(Provided entries begins)

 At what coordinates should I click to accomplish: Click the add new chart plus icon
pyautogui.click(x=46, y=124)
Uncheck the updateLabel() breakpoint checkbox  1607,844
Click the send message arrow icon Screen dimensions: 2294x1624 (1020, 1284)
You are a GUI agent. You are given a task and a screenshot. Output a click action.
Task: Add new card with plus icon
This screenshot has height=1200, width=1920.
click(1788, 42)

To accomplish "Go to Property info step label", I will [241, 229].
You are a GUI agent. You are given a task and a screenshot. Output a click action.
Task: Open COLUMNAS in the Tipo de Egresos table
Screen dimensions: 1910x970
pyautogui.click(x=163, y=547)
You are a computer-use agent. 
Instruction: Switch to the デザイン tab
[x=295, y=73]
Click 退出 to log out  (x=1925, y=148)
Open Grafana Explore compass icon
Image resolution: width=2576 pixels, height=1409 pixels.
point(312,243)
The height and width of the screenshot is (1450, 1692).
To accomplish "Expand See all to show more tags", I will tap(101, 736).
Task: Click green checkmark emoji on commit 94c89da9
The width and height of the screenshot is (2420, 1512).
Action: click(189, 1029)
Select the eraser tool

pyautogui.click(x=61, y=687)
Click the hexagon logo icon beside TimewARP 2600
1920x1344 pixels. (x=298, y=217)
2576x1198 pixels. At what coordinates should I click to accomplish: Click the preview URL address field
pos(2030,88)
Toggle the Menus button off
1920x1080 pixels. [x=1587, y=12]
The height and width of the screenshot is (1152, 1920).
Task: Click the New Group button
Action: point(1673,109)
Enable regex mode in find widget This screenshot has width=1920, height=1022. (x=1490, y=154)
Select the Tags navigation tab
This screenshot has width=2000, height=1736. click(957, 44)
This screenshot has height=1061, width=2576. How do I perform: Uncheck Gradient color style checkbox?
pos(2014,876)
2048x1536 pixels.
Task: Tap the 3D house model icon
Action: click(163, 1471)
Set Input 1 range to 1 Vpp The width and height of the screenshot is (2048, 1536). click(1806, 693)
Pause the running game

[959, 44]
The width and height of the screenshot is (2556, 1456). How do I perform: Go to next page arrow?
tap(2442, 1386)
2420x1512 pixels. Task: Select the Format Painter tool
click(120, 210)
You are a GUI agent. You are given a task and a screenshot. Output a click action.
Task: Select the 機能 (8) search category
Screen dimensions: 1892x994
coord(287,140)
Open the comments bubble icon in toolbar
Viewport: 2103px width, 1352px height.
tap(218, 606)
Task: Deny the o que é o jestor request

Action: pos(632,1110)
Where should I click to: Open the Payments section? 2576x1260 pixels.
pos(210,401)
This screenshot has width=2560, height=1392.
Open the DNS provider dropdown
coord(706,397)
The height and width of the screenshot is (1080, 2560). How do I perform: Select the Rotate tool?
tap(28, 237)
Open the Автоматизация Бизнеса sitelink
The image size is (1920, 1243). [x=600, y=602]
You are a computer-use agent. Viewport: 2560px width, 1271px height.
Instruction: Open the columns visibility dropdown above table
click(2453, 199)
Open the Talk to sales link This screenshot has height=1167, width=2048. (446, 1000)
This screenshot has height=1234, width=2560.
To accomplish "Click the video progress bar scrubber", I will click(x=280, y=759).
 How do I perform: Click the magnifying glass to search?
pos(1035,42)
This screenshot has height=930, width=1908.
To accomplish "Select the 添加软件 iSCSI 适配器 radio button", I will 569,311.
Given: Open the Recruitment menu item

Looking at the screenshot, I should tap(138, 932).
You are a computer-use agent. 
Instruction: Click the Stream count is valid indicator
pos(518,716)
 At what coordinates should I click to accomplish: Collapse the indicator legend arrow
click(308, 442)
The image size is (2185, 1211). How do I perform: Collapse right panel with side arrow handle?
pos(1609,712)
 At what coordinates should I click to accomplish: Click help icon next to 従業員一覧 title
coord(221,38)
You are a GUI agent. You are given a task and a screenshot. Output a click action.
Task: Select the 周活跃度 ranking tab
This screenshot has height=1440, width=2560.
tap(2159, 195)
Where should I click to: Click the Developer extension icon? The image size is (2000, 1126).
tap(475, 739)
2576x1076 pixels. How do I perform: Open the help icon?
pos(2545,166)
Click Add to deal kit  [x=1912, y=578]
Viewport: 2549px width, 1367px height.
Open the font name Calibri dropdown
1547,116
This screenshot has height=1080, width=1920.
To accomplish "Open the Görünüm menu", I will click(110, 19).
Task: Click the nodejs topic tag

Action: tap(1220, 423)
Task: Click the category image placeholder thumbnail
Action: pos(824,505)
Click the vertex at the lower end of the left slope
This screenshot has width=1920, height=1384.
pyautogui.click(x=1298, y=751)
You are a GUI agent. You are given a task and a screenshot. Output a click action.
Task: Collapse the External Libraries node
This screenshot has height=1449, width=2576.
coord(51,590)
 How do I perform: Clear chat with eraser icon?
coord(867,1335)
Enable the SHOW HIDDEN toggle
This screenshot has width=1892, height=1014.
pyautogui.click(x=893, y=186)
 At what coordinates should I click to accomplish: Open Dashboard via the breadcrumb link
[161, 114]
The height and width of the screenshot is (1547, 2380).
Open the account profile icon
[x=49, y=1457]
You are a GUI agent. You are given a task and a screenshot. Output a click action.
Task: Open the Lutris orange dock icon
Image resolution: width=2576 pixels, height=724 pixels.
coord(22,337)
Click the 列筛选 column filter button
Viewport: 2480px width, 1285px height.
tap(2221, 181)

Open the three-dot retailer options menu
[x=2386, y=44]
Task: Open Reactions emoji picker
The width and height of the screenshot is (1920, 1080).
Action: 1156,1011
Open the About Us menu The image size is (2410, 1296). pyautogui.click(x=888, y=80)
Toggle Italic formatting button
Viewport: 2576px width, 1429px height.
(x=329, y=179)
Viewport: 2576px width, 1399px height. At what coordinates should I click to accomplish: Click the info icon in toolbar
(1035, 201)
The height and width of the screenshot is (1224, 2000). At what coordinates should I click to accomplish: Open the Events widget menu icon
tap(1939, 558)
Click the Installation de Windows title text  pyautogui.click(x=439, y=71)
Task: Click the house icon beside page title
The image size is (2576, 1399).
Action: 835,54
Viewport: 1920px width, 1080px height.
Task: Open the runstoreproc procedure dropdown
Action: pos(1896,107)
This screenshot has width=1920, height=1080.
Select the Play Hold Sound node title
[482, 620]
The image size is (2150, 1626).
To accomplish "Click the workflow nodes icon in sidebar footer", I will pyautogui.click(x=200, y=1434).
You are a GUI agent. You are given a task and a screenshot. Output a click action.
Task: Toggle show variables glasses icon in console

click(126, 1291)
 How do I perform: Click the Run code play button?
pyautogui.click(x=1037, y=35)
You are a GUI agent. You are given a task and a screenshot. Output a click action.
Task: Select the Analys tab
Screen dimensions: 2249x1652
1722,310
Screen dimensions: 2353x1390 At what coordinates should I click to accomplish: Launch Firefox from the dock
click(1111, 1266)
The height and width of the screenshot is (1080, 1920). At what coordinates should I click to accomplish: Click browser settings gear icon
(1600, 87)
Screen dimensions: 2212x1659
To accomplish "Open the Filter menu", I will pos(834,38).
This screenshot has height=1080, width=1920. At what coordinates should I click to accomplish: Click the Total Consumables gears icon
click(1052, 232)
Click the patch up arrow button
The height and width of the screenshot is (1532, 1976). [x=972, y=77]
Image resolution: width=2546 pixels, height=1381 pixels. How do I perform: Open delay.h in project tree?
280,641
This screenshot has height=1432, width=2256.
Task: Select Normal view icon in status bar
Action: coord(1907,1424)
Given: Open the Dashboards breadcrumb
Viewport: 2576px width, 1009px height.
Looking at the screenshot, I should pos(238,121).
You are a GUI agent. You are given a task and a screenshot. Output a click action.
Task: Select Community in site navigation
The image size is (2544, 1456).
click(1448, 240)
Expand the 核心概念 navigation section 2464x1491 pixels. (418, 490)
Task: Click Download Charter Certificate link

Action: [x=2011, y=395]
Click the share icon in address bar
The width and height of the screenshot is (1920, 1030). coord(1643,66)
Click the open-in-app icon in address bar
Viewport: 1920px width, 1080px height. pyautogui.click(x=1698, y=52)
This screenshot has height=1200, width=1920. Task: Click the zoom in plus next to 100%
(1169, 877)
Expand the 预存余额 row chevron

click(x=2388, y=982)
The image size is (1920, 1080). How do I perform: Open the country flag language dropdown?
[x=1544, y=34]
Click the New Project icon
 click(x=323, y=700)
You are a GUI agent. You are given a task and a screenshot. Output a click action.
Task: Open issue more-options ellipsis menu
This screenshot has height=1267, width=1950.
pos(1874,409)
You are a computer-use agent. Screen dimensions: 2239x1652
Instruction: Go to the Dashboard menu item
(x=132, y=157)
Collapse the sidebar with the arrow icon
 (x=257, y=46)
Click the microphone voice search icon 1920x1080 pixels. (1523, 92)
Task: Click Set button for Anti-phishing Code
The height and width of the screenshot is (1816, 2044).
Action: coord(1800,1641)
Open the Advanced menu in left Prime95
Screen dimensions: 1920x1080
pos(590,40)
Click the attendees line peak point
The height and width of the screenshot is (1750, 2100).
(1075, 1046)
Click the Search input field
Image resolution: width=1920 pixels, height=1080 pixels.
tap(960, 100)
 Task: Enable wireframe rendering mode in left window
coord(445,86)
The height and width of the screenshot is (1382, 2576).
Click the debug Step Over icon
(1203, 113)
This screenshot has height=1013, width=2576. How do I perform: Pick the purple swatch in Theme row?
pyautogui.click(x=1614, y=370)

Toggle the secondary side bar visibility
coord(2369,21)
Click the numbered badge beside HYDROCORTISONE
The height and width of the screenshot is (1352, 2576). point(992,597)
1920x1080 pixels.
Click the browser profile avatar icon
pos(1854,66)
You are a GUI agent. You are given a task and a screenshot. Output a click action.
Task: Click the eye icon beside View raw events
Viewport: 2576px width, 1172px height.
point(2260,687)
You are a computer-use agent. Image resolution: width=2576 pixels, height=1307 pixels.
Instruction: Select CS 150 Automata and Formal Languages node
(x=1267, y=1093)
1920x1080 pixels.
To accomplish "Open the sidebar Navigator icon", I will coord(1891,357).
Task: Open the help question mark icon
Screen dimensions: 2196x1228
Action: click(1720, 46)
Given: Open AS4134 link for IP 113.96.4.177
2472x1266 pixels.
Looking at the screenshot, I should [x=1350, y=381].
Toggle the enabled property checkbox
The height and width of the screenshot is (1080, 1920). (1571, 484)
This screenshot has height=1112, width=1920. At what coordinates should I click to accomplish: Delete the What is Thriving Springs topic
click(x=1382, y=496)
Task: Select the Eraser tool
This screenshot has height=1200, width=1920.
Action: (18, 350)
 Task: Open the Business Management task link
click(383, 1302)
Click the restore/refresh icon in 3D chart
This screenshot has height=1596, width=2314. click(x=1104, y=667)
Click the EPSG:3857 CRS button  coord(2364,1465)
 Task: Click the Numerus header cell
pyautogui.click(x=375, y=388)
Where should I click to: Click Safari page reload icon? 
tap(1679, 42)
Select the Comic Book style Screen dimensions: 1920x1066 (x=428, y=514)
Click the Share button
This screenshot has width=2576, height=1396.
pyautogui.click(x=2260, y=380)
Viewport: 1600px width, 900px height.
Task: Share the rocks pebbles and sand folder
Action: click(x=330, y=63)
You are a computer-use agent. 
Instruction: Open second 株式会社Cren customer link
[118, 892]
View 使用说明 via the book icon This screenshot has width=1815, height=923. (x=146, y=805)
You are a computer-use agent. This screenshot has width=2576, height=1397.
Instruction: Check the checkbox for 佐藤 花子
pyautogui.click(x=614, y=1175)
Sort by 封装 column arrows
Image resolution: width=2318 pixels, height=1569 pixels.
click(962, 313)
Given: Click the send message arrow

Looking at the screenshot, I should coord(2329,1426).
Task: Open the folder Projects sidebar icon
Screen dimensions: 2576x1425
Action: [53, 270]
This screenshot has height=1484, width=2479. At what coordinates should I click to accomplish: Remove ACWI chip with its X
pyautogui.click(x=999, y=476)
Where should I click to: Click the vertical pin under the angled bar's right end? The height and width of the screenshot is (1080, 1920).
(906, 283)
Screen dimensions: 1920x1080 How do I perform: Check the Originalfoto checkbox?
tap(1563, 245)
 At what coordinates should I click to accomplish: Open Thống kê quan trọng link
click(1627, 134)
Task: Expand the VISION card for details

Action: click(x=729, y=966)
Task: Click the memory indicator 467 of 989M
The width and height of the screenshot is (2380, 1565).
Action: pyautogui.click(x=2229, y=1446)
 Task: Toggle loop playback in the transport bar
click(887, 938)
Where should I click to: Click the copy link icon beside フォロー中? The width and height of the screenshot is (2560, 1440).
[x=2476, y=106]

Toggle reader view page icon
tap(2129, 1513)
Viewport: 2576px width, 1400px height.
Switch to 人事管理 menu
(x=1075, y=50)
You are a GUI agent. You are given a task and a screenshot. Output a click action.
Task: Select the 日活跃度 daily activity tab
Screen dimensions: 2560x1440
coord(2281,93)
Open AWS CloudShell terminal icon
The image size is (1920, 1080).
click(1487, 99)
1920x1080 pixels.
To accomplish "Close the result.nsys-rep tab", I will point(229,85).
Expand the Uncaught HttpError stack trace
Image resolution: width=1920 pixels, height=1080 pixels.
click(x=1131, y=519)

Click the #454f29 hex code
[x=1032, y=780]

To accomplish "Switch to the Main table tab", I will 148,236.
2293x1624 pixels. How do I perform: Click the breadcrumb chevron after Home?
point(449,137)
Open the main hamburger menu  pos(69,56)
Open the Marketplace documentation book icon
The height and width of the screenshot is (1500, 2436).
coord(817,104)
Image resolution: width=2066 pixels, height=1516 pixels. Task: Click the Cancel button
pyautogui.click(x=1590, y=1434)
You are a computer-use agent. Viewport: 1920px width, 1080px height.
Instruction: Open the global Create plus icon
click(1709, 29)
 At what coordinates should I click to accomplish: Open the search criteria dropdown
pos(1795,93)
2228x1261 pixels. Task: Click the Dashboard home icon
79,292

(Provided entries ends)

Nothing should appear in the answer except the lines above from the line with "This screenshot has width=2576, height=1396." through the line with "Task: Select the 日活跃度 daily activity tab", both included, written out exactly.

*Completed task*:
This screenshot has width=2576, height=1396.
pyautogui.click(x=2260, y=380)
Viewport: 1600px width, 900px height.
Task: Share the rocks pebbles and sand folder
Action: click(x=330, y=63)
You are a computer-use agent. 
Instruction: Open second 株式会社Cren customer link
[118, 892]
View 使用说明 via the book icon This screenshot has width=1815, height=923. (x=146, y=805)
You are a computer-use agent. This screenshot has width=2576, height=1397.
Instruction: Check the checkbox for 佐藤 花子
pyautogui.click(x=614, y=1175)
Sort by 封装 column arrows
Image resolution: width=2318 pixels, height=1569 pixels.
click(962, 313)
Given: Click the send message arrow

Looking at the screenshot, I should coord(2329,1426).
Task: Open the folder Projects sidebar icon
Screen dimensions: 2576x1425
Action: [53, 270]
This screenshot has height=1484, width=2479. At what coordinates should I click to accomplish: Remove ACWI chip with its X
pyautogui.click(x=999, y=476)
Where should I click to: Click the vertical pin under the angled bar's right end? The height and width of the screenshot is (1080, 1920).
(906, 283)
Screen dimensions: 1920x1080 How do I perform: Check the Originalfoto checkbox?
tap(1563, 245)
 At what coordinates should I click to accomplish: Open Thống kê quan trọng link
click(1627, 134)
Task: Expand the VISION card for details

Action: click(x=729, y=966)
Task: Click the memory indicator 467 of 989M
The width and height of the screenshot is (2380, 1565).
Action: pyautogui.click(x=2229, y=1446)
 Task: Toggle loop playback in the transport bar
click(887, 938)
Where should I click to: Click the copy link icon beside フォロー中? The width and height of the screenshot is (2560, 1440).
[x=2476, y=106]

Toggle reader view page icon
tap(2129, 1513)
Viewport: 2576px width, 1400px height.
Switch to 人事管理 menu
(x=1075, y=50)
You are a GUI agent. You are given a task and a screenshot. Output a click action.
Task: Select the 日活跃度 daily activity tab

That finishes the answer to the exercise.